There are also many ways that shoppers, family and friends can help curb buying habits.
- Pay cash for items, and cut up credit cards.
- Let family members shop for you.
- Get your name taken off mailing lists buy contacting the Direct Marketing Association (www.dmaconsumers.org) and register with their Mail Preference Service. This will drastically cut down on the amount of catalogs and credit card offers you’ll receive.
- Get rid of the items you’ve bought in the past and don’t need. Ask a friend for help, or hire a professional organizer if you have difficulty letting go.
- Don’t go out shopping when you’re feeling depressed.
- Shop late at night, walking in 20 minutes before the store closes to limit your shopping time.
- Shop in smaller stores to limit your options.

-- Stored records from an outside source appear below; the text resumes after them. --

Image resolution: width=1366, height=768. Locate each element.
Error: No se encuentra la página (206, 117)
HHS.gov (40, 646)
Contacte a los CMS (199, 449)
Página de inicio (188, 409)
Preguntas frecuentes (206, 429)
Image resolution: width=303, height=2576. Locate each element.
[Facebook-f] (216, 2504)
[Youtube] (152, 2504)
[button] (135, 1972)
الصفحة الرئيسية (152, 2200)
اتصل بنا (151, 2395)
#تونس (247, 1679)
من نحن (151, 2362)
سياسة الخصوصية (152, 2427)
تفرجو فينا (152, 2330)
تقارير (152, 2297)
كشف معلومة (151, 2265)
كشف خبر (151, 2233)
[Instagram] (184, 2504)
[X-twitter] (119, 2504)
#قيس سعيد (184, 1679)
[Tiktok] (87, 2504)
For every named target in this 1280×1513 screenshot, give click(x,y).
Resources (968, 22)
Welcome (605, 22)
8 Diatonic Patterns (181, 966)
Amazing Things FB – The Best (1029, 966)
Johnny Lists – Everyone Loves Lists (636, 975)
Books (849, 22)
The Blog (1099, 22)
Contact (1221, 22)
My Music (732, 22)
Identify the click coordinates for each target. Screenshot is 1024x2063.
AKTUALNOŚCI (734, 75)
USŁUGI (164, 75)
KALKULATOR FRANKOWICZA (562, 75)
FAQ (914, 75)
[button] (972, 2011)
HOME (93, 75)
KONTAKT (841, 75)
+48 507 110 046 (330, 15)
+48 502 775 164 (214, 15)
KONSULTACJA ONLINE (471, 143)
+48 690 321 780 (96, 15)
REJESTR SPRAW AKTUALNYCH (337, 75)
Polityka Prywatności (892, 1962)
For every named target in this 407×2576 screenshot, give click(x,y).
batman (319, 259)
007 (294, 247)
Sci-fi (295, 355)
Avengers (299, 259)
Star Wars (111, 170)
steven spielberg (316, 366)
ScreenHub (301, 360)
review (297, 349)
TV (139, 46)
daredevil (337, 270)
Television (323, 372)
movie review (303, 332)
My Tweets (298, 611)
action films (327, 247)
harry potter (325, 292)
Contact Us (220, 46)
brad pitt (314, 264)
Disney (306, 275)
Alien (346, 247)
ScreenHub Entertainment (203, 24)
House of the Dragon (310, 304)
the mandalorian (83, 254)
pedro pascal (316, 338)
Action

- Stay away from your favorite stores.
Spend some time thinking about the money you spent compulsively shopping. Set a savings goal, and keep that in mind when you go out. Remember why you are working so hard to not overspend.
Keep in mind that learning about this disorder is key to understanding the problem. Whether it’s yourself you’re worried about, or a friend or family member, placing blame and judging might only exacerbate the problem. Patience, love, and understanding will go a long way, and support groups such as Spenders Anonymous (www.spenders.org) and Debtors Anonymous (www.debtorsanonymous.org) exist to offer help and guidance.